In its current version (2.0), the Unicode standard contains 38,885 distinct coded characters derived from 25 supported scripts. These characters cover the principal written languages of the Americas, Europe, the Middle East, Africa, India, Asia, and Pacifica.
In the canonical form of the Unicode encoding, which is what Java char and String types use, every character occupies two bytes. The Unicode characters \u0020 to \u007E are equivalent to the ASCII and ISO8859-1 (Latin-1) characters 0x20 through 0x7E. The Unicode characters \u00A0 to \u00FF are identical to the ISO8859-1 characters 0xA0 to 0xFF. Thus there is a trivial mapping between Latin-1 and Unicode characters. A number of other portions of the Unicode encoding are based on pre-existing standards, such as ISO8859-5 (Cyrillic) and ISO8859-8 (Hebrew), though the mappings between these standards and Unicode may not be as trivial as the Latin-1 mapping.
Note that Unicode support is quite limited on many platforms. One of the difficulties with the use of Unicode is the poor availability of fonts to display all of the Unicode characters. Figure 11.1 shows the characters that are available on a typical configuration of the U.S. English Windows 95 platform. Note the special box glyph used to indicate undefined characters.

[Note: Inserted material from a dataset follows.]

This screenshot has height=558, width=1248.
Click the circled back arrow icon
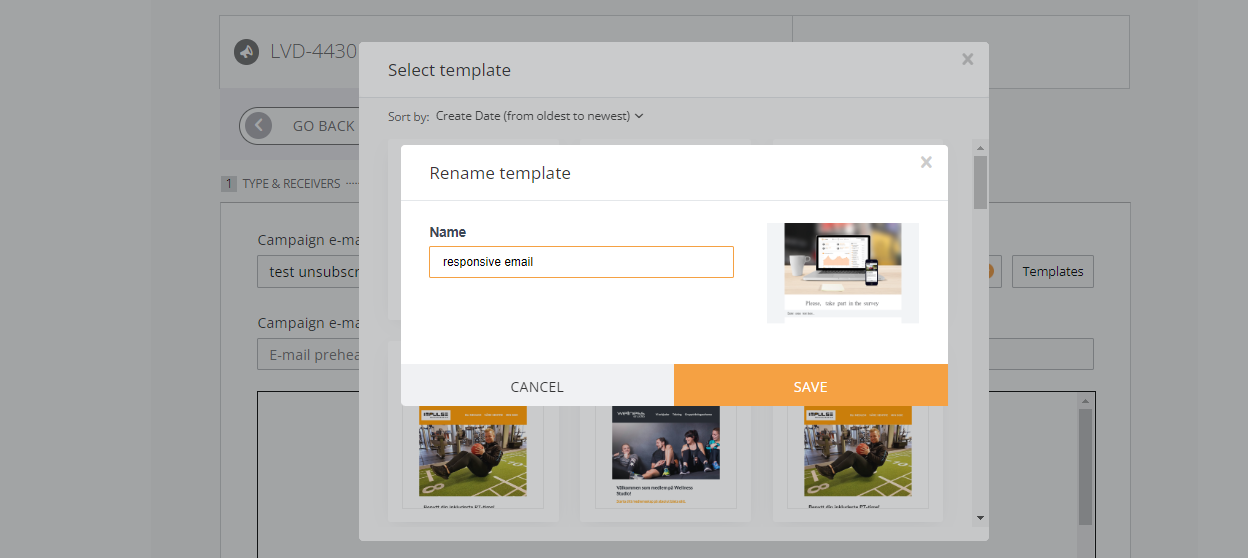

Unicode is similar to, but not the same as, ISO 10646, the UCS (Universal Character Set) encoding. UCS is a 2- or 4-byte encoding originally intended to contain all national standard character encodings. For example, it was to include the separate Chinese, Japanese, Korean, and Vietnamese encodings for Han ideographic characters. Unicode, in contrast, "unifies" these disparate encodings into a single set of Han characters that work for all four countries. Unicode has been so successful, however, that ISO 10646 has adopted it in place of non-unified encodings. Thus, ISO 10646 is effectively Unicode, with the option of two extra bytes for expansion purposes.
Unicode is a trademark of the Unicode Consortium. Version 2.0 of the standard is defined by the book The Unicode Standard, Version 2.0 (published by Addison-Wesley, ISBN 0-201-48345-9). Further information about the Unicode standard and the Unicode Consortium can be obtained at http://unicode.org/.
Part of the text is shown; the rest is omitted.